═════ FRAGMENTO SELECCIONADO

La comadrona me dice que si quiero epidural, que lo decida, porque después ya no habrá ocasión. Yo me encuentro bien y le digo que no la quiero.
Me ponen la vía y un cinturón que mide latidos y contracciones, me informan de que puedo pasear y me traen una pelota de dilatación. Yo no la había probado, pero me ayuda muchísimo a relajarme entre contracciones. Las contracciones las paso de pie, inclinada sobre la cama.
Mi marido me anima sin cesar, yo llevo la bata de hospital y mis calcetines. Se ve que me hago caca varias veces, pero no me entero, mi marido, como si fuese una doula, me lo recoge sin que me entere.
Creo que son las diez y media de la noche, cuando viene la matrona y me explora, me dice que estoy de 9 centímetros, que el bebé parece grande y que me va a romper las aguas. Yo le digo que vale, no tengo ganas de hablar nada y hablo bajito. (meses después me enteré de que no es necesario romper la bolsa a no ser que haya algún tipo de riesgo y haya prisa).

══════════
═════ INFORMACIÓN PROPORCIONADA

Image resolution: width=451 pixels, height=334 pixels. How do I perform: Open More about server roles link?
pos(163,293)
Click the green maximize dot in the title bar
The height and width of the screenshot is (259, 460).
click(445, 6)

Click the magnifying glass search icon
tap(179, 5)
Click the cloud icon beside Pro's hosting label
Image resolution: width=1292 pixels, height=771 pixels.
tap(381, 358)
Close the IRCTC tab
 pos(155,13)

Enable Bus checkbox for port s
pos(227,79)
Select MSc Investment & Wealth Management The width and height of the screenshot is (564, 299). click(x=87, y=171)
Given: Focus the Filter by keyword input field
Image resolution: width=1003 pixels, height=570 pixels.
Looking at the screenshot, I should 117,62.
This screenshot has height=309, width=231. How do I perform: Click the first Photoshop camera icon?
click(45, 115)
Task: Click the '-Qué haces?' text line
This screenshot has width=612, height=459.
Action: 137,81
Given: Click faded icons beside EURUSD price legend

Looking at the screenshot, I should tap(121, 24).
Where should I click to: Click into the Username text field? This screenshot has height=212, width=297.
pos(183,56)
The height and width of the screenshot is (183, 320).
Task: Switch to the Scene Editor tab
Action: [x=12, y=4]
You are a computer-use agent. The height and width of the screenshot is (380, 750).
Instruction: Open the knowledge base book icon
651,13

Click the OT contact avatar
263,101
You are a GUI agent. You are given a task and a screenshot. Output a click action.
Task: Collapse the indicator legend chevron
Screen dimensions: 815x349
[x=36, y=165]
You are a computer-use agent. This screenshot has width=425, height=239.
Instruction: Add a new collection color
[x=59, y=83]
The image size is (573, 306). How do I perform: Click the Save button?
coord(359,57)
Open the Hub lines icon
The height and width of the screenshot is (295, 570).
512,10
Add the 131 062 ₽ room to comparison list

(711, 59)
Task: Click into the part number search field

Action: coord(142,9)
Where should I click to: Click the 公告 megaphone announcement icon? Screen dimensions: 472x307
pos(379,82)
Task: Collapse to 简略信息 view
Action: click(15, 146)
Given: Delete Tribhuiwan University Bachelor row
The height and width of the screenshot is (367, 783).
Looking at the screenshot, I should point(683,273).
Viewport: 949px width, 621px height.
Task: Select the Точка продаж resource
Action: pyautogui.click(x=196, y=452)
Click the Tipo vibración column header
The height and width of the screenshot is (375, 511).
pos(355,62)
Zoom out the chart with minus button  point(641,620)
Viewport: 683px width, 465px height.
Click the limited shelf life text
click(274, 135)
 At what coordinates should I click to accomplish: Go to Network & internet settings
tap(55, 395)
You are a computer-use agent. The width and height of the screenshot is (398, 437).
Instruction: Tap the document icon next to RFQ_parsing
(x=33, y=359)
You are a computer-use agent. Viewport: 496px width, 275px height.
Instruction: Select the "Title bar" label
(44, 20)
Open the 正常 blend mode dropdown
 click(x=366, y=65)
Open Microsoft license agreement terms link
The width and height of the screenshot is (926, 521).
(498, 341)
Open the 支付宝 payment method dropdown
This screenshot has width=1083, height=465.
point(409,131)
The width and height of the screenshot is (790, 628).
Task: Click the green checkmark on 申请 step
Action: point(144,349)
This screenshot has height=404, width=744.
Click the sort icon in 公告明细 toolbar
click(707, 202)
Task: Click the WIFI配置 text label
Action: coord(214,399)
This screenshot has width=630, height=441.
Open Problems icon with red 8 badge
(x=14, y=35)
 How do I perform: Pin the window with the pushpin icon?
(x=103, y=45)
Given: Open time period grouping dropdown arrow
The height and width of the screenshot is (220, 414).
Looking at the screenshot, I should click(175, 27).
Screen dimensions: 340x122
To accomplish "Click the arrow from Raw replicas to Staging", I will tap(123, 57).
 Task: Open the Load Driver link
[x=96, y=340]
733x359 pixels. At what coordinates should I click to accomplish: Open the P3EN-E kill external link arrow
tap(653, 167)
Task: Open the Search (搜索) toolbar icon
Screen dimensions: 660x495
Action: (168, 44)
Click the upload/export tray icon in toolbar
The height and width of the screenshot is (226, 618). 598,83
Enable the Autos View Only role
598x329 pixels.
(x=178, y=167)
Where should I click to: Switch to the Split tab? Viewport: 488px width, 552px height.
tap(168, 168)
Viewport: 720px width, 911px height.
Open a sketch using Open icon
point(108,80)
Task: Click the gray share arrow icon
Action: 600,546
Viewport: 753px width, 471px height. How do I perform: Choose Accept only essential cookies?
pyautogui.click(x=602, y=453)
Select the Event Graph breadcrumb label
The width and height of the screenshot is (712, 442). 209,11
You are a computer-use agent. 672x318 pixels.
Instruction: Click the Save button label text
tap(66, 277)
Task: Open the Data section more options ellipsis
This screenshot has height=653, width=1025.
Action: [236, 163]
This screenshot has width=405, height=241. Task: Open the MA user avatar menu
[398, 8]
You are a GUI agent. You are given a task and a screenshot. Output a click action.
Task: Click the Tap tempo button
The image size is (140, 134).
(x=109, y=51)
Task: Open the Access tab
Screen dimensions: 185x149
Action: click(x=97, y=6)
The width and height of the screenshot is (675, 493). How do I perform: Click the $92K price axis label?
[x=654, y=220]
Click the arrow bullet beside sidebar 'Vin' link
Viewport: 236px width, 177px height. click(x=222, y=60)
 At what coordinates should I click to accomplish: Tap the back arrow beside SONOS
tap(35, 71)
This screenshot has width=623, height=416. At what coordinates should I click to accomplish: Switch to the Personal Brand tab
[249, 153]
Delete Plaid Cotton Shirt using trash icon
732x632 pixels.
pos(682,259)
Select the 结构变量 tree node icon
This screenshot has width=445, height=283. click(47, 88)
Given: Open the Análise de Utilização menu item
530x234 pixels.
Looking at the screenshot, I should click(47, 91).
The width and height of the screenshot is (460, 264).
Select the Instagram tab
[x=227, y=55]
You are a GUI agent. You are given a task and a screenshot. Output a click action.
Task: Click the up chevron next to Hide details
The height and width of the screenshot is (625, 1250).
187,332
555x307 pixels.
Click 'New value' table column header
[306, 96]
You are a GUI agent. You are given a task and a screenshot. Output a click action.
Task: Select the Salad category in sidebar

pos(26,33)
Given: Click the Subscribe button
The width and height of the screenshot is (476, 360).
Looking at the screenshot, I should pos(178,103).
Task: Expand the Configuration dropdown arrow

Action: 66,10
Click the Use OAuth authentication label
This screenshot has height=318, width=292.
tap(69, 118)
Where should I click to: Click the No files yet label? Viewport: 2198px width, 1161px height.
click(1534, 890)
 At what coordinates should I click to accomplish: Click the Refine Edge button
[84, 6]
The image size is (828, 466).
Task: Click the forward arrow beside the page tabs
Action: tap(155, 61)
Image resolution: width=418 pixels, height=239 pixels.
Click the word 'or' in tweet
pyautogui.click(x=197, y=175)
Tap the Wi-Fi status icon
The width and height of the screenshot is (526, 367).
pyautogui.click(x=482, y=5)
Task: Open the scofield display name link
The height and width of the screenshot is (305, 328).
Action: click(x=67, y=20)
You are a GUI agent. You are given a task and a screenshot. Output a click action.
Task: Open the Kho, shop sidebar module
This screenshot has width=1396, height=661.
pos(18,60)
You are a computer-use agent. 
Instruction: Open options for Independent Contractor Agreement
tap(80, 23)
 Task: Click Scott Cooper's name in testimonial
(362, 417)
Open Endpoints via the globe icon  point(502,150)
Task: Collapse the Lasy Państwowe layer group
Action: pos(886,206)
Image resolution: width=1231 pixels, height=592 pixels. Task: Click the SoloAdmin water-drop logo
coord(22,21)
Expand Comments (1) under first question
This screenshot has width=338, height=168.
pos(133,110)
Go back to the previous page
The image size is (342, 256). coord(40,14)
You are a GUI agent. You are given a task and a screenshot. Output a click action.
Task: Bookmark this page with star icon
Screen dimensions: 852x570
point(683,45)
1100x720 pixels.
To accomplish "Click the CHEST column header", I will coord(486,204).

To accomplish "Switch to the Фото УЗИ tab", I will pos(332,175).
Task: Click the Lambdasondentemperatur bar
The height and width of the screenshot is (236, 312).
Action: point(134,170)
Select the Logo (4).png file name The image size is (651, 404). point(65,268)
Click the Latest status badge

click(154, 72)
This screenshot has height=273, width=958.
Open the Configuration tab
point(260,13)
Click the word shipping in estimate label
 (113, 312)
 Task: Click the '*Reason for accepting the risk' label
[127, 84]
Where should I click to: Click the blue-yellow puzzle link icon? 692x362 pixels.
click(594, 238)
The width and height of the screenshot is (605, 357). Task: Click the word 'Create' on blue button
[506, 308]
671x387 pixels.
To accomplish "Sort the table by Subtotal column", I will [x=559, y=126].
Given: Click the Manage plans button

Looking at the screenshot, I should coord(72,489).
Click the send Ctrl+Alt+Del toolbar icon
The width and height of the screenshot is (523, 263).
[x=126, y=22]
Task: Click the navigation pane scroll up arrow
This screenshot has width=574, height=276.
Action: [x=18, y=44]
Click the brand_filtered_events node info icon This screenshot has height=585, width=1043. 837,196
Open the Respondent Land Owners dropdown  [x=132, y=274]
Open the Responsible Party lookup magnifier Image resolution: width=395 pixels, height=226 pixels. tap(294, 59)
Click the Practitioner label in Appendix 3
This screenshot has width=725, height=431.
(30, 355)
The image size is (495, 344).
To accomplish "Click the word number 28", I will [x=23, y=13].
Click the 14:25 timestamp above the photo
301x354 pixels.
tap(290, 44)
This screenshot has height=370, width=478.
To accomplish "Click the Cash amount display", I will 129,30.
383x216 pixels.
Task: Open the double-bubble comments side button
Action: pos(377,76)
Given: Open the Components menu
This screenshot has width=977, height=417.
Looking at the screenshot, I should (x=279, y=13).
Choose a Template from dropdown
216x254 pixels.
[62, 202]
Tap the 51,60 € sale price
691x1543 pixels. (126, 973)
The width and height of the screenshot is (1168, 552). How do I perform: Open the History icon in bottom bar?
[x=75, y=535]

══════════

INSTRUCCIÓN DE TRABAJO:
Imprime sin ningún cambio el pasaje del relato del parto que comienza en "Creo que son" y termina en "y haya prisa).".

RESPUESTA DEL EJERCICIO:
Creo que son las diez y media de la noche, cuando viene la matrona y me explora, me dice que estoy de 9 centímetros, que el bebé parece grande y que me va a romper las aguas. Yo le digo que vale, no tengo ganas de hablar nada y hablo bajito. (meses después me enteré de que no es necesario romper la bolsa a no ser que haya algún tipo de riesgo y haya prisa).